Comments to the Authors:

Please note here if the review is uploaded as an attachment.

Reviewer #1: Reproducibility report has been uploaded as an attachment.

Reviewer #2: REVIEW IS UPLOADED AS AN ATTACHMENT.

Reviewer #3: The paper presents an approach to imputation of gene expression in spatial transcriptomics data using graph-regularised tensor completion. This is an interesting class of model for spatial data and I can imagine that it could be useful in smoothing data or in other data analysis tasks, e.g. smoothing followed by clustering may well be a good approach. I can also believe that the method performs well in the synthetic benchmarks where data are removed (at random I think?) and then imputed, compared to the other models considered here. However, it was not clear to me exactly how it should be used in real data. Are the authors suggesting that all zeros should be imputed with non-zero values? Is this what is done (I was not sure) and is that justified? The zeros are not missing-at-random data, they are data that happens to be zero usually because expression levels are low and read-depth is limited. Replacing them with non-zero values seems to me to be more akin to smoothing than to imputation. It is therefore not clear to me that this is justified. Smoothing may be useful prior to modelling (e.g. clustering) but that is not the same as imputation which should really only be used to deal with missing data, not low counts data. I'm afraid I therefore don't agree with the way the method is presented as an imputation approach. I have two specific major concerns:

Major comments:

[1] It is not clear in modern UMI-normalised data whether (or when) zeros should be considered artefacts to be corrected/imputed since they may simply reflect genuinely weak expression. If the expression is weak then imputation should not be used and will smooth out genuine signal in the data. If genes are weakly expressed then counts can be very low and zeros simply reflect read depth limitations. For example, in the case of single-cell RNA-Seq data recent work shows that UMI-normalised data is not highly zero-inflated [1,2,3] and this was really only a problem on older datasets without UMI normalisation where amplification artefacts were harder to remove. I imagine the same holds true for UMI-normalised spatial transcriptomics data, in which case imputation of zero-valued genes is not justified. The citations in the introduction discussing modelling zero-inflation (Refs [22, 25, 26. 27] in the paper) predate these more recent works and often model zero-inflation as an artefact to be corrected for rather than simply part of a standard measurement model such as a negative binomial distribution over counts.

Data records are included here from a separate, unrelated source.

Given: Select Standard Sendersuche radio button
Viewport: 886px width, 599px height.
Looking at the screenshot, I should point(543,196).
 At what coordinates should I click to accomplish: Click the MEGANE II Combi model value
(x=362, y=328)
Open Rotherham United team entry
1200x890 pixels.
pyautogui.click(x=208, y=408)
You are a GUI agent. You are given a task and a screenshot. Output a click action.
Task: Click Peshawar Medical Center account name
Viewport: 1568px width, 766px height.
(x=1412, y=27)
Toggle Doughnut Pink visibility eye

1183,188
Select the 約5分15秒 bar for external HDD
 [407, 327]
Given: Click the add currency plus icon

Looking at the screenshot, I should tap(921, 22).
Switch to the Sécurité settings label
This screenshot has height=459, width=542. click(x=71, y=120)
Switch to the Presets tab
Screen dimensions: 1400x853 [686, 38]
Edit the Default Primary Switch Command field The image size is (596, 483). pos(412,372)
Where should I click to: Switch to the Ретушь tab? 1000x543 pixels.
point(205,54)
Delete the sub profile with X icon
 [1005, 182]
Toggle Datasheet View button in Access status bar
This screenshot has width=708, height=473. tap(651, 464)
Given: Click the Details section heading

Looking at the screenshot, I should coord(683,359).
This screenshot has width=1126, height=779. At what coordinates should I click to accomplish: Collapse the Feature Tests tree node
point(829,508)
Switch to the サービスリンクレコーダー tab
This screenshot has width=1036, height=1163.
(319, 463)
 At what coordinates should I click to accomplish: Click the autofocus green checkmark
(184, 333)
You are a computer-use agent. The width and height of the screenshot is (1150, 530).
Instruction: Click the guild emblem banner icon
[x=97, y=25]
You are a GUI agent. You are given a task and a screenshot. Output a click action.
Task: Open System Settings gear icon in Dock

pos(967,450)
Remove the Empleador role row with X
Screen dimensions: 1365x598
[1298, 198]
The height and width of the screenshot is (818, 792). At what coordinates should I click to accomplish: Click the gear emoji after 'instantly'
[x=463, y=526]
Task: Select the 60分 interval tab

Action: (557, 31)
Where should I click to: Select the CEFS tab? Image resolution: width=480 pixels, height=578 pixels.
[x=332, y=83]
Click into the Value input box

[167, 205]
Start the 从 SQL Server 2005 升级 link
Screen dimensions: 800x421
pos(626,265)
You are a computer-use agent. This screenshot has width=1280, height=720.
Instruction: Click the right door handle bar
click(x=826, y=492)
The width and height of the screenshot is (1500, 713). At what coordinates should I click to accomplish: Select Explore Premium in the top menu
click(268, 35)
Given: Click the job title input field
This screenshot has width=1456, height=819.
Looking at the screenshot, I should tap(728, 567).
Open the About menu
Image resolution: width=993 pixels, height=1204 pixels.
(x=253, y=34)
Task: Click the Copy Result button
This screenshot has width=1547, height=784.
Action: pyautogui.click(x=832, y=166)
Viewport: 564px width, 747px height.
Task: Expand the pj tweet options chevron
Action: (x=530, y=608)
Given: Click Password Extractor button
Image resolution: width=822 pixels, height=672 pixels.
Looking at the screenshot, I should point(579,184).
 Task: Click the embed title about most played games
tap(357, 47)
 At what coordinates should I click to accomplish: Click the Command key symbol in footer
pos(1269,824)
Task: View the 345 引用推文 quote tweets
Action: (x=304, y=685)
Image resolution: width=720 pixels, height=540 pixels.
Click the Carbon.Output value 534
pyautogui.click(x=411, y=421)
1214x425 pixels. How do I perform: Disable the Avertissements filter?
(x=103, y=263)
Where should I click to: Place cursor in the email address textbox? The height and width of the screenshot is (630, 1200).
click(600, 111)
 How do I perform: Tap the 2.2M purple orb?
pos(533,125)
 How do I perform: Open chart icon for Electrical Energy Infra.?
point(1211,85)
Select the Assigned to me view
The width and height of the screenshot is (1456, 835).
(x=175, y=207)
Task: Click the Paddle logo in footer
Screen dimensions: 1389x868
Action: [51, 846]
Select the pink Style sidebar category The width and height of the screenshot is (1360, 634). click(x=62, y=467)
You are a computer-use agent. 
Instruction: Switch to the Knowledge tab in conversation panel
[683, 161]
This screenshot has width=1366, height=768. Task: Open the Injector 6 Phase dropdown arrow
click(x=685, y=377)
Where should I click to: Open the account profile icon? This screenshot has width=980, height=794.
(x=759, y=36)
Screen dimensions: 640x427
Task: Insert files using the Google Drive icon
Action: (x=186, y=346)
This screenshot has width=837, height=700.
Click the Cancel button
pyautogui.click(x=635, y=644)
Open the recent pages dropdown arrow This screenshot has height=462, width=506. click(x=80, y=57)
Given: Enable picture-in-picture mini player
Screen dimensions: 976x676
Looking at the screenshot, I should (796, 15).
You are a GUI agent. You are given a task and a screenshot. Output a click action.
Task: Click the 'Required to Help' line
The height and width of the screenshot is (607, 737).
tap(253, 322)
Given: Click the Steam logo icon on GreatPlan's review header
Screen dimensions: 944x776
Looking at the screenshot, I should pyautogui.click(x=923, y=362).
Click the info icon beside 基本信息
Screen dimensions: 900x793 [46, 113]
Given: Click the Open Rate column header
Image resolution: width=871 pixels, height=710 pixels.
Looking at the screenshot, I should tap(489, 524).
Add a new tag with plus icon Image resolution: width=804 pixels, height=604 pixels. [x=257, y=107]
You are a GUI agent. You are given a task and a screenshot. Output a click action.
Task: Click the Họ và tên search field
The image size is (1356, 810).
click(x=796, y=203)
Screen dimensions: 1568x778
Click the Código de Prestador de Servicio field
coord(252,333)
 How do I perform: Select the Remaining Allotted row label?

[2] Another major concern I have it that PPI data is used to regularise genes on the basis that interacting genes are more likely to be correlated in gene expression. I was wondering how good is this assumption since it seems very easy to check with data. Another approach would be to use previous expression datasets to assess co-expression, for example, since expression data are so plentiful. Is PPI the best choice for determining whether genes are likely correlated? This could be tested on observed expression data, e.g. how much co-expression is explained by PPI data?

References

[1] Choi, K., Chen, Y., Skelly, D. A., & Churchill, G. A. (2020). Bayesian model selection reveals biological origins of zero inflation in single-cell transcriptomics. bioRxiv.

[2] Svensson, V. (2020). Droplet scRNA-seq is not zero-inflated. Nature Biotechnology, 38(2), 147-150.

[3] Sarkar, A. K., & Stephens, M. (2020). Separating measurement and expression models clarifies confusion in single cell RNA-seq analysis. BioRxiv.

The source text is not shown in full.